● Directions for this task
Pull out each line of the data that includes the word "menu".
::::::
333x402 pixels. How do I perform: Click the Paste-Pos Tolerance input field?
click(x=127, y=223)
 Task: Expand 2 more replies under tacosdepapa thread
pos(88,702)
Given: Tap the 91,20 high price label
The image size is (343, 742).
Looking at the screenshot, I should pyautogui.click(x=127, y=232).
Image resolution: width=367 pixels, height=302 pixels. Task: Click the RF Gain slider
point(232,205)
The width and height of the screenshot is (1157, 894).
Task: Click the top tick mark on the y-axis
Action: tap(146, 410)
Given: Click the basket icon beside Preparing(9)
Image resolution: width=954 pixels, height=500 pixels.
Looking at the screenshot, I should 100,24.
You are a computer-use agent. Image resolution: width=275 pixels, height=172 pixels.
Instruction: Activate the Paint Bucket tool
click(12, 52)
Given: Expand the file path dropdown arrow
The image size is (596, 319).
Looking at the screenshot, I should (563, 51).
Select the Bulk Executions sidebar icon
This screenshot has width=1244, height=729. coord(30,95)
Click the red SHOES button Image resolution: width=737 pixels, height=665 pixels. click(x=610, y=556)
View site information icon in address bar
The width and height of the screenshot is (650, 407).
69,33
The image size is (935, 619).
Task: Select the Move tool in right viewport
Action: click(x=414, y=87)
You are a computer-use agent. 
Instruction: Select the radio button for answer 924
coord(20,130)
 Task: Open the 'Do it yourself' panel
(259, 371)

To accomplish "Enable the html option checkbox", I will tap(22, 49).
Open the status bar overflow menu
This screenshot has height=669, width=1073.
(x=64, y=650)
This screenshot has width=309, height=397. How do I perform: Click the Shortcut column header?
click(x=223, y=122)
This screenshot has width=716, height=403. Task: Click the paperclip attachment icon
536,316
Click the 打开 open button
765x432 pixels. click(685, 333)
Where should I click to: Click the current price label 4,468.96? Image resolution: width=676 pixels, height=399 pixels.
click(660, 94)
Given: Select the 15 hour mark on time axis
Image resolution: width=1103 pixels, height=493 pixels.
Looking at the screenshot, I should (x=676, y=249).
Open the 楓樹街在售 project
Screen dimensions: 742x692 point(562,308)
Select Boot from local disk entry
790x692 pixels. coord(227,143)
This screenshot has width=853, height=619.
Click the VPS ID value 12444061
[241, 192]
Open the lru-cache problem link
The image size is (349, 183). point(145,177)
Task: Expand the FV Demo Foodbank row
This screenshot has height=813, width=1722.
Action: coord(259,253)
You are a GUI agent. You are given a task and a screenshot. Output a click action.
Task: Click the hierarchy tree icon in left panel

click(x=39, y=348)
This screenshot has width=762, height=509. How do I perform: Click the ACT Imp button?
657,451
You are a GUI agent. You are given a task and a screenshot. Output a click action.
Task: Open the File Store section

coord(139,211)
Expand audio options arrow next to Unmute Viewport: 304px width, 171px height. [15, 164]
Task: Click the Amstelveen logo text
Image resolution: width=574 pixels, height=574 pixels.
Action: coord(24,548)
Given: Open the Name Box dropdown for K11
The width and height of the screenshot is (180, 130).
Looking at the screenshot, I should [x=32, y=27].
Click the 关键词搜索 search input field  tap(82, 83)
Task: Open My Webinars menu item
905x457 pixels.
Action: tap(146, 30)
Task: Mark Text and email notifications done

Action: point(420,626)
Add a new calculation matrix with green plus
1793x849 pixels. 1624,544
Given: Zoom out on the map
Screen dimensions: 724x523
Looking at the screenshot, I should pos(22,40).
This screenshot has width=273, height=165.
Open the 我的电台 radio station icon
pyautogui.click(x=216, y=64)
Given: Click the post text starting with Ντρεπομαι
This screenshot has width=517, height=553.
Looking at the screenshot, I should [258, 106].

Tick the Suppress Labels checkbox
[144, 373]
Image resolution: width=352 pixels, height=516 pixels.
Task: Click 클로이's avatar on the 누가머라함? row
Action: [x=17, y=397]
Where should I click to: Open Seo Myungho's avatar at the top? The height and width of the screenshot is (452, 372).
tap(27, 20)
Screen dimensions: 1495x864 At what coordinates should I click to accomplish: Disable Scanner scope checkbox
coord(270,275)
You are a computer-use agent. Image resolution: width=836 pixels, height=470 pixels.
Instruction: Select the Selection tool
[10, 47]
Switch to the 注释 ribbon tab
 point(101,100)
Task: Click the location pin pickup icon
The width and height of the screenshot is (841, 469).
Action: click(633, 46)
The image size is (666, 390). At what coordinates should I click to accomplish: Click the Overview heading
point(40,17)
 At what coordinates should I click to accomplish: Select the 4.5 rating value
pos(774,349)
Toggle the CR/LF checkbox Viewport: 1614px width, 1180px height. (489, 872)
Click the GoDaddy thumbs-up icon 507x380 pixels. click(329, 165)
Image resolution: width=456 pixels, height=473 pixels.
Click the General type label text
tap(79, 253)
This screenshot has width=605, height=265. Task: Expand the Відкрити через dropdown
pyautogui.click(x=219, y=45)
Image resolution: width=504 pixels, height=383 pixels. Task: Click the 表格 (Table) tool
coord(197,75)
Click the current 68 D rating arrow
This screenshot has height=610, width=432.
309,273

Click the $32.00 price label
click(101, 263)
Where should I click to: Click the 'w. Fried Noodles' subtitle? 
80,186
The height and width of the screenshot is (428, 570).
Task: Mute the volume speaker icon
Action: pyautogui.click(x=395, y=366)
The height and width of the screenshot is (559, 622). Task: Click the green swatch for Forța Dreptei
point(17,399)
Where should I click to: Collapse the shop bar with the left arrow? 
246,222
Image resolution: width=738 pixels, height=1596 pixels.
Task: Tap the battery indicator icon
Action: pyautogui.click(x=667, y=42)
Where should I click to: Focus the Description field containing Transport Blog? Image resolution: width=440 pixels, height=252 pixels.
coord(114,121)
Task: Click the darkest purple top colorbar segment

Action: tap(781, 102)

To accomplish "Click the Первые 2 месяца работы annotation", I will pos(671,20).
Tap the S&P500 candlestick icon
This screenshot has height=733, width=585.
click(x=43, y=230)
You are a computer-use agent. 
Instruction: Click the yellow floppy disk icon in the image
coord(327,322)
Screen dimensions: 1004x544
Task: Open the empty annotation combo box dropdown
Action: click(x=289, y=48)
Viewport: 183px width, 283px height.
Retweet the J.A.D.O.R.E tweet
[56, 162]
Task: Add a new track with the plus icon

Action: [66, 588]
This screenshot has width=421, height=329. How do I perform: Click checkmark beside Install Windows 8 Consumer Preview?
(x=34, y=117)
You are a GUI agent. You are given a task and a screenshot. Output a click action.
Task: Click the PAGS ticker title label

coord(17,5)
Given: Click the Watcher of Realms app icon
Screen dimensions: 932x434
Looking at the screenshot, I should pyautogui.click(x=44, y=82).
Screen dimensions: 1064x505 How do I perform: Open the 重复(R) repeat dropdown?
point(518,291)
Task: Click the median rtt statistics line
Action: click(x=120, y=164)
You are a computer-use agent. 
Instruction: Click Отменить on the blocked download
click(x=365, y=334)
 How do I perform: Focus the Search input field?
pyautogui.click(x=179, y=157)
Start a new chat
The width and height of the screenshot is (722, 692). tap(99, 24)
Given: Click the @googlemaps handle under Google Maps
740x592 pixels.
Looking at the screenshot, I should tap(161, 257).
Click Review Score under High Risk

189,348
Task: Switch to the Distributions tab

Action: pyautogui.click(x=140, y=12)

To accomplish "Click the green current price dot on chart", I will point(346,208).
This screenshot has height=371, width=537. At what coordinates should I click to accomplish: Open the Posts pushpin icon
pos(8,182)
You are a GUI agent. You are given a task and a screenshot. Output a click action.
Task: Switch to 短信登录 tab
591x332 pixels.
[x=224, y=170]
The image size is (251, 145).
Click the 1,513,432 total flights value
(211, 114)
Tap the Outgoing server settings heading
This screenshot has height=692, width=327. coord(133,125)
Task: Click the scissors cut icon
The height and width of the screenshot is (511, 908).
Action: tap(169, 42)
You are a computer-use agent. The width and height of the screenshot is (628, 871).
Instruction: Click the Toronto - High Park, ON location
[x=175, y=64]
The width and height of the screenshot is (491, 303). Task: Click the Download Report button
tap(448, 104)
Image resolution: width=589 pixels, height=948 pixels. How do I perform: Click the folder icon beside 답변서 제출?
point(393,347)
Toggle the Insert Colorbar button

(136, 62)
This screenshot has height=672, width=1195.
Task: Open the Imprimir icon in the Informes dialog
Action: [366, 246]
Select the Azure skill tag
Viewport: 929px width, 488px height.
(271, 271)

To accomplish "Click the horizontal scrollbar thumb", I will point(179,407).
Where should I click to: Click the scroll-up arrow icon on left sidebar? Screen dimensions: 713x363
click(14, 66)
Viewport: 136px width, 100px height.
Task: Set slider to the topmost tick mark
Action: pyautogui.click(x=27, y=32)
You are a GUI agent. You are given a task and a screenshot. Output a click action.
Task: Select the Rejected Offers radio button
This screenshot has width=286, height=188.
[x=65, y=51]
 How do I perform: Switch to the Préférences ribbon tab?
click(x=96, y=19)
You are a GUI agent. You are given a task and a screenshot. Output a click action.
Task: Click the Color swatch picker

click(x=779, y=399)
::::::
● Response area
Open the status bar overflow menu
Task: Open My Webinars menu item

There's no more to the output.